* **Set exercise**
Could you print the rows from the one containing "Kingmaker (103, 357)" through the one containing "Financije (80, 3)", both included, reproducing each unchanged and nothing else?

* **Data shown**
------------------------------------------------------------
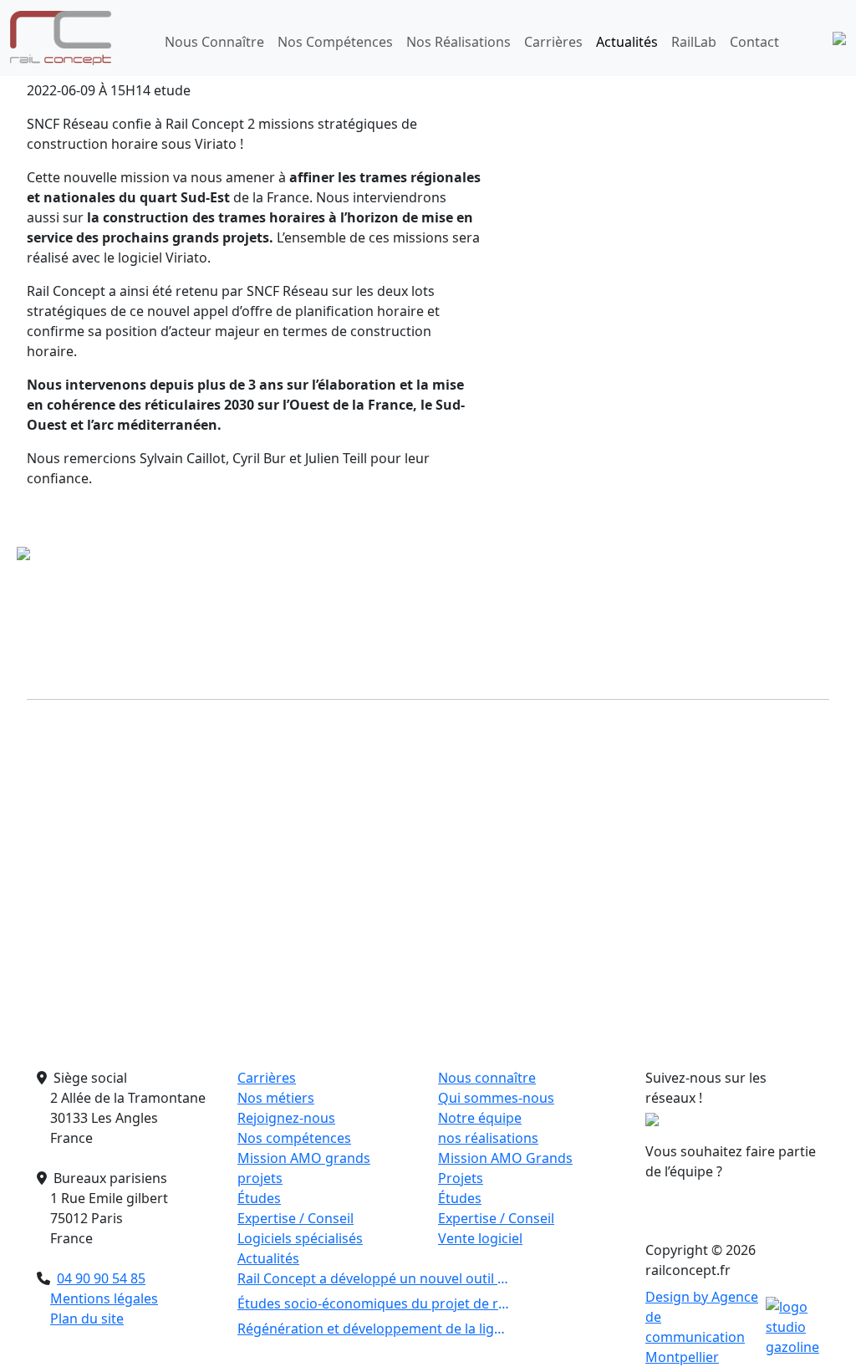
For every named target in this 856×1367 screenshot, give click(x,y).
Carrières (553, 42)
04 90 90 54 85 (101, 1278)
------------------------------------------------------------
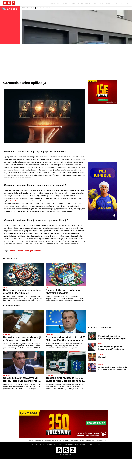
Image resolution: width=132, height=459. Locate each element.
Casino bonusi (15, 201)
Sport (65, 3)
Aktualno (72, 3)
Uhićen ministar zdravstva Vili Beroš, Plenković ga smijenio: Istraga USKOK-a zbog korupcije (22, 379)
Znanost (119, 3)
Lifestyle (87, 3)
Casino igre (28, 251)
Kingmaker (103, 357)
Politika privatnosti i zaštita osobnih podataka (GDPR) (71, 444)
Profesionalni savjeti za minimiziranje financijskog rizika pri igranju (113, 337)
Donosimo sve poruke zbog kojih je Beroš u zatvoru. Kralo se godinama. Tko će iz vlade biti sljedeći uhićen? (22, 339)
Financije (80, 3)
------------------------------------------------------------
* **Final result**
Kingmaker (103, 357)
Politika privatnosti i zaštita osobnih podataka (GDPR) (71, 444)
Profesionalni savjeti za minimiziranje financijskog rizika pri igranju (113, 337)
Donosimo sve poruke zbog kojih je Beroš u zatvoru. Kralo se godinama. Tko će iz vlade biti sljedeći uhićen? (22, 339)
Financije (80, 3)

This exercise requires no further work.